A run of data:

__________

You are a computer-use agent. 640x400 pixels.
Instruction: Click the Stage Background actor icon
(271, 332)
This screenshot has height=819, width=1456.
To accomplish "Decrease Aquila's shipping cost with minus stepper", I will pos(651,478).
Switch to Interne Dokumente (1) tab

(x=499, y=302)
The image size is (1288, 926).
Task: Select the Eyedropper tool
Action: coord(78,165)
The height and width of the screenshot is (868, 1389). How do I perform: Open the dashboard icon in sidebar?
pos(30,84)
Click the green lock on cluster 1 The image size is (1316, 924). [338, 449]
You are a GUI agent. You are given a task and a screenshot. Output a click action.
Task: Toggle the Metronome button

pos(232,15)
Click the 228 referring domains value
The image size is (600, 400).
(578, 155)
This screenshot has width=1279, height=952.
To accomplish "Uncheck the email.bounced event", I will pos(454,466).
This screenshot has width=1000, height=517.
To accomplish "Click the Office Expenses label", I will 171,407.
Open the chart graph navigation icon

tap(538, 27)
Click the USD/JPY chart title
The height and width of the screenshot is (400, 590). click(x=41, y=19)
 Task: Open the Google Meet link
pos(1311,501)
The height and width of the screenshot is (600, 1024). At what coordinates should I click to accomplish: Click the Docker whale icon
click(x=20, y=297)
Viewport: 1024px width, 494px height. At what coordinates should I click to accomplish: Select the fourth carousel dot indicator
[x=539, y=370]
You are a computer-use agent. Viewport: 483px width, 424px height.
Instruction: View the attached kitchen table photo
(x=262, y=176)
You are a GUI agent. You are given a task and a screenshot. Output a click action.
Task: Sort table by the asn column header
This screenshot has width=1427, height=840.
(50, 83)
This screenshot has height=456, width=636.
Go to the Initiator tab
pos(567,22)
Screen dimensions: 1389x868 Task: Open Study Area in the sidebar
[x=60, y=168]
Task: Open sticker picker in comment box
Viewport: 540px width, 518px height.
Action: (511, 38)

__________

Task statement> Reproduce all of the data above verbatim, from start to finish.

Solution to the problem>
You are a computer-use agent. 640x400 pixels.
Instruction: Click the Stage Background actor icon
(271, 332)
This screenshot has height=819, width=1456.
To accomplish "Decrease Aquila's shipping cost with minus stepper", I will pos(651,478).
Switch to Interne Dokumente (1) tab

(x=499, y=302)
The image size is (1288, 926).
Task: Select the Eyedropper tool
Action: coord(78,165)
The height and width of the screenshot is (868, 1389). How do I perform: Open the dashboard icon in sidebar?
pos(30,84)
Click the green lock on cluster 1 The image size is (1316, 924). [338, 449]
You are a GUI agent. You are given a task and a screenshot. Output a click action.
Task: Toggle the Metronome button

pos(232,15)
Click the 228 referring domains value
The image size is (600, 400).
(578, 155)
This screenshot has width=1279, height=952.
To accomplish "Uncheck the email.bounced event", I will pos(454,466).
This screenshot has width=1000, height=517.
To accomplish "Click the Office Expenses label", I will 171,407.
Open the chart graph navigation icon

tap(538, 27)
Click the USD/JPY chart title
The height and width of the screenshot is (400, 590). click(x=41, y=19)
 Task: Open the Google Meet link
pos(1311,501)
The height and width of the screenshot is (600, 1024). At what coordinates should I click to accomplish: Click the Docker whale icon
click(x=20, y=297)
Viewport: 1024px width, 494px height. At what coordinates should I click to accomplish: Select the fourth carousel dot indicator
[x=539, y=370]
You are a computer-use agent. Viewport: 483px width, 424px height.
Instruction: View the attached kitchen table photo
(x=262, y=176)
You are a GUI agent. You are given a task and a screenshot. Output a click action.
Task: Sort table by the asn column header
This screenshot has width=1427, height=840.
(50, 83)
This screenshot has height=456, width=636.
Go to the Initiator tab
pos(567,22)
Screen dimensions: 1389x868 Task: Open Study Area in the sidebar
[x=60, y=168]
Task: Open sticker picker in comment box
Viewport: 540px width, 518px height.
Action: (511, 38)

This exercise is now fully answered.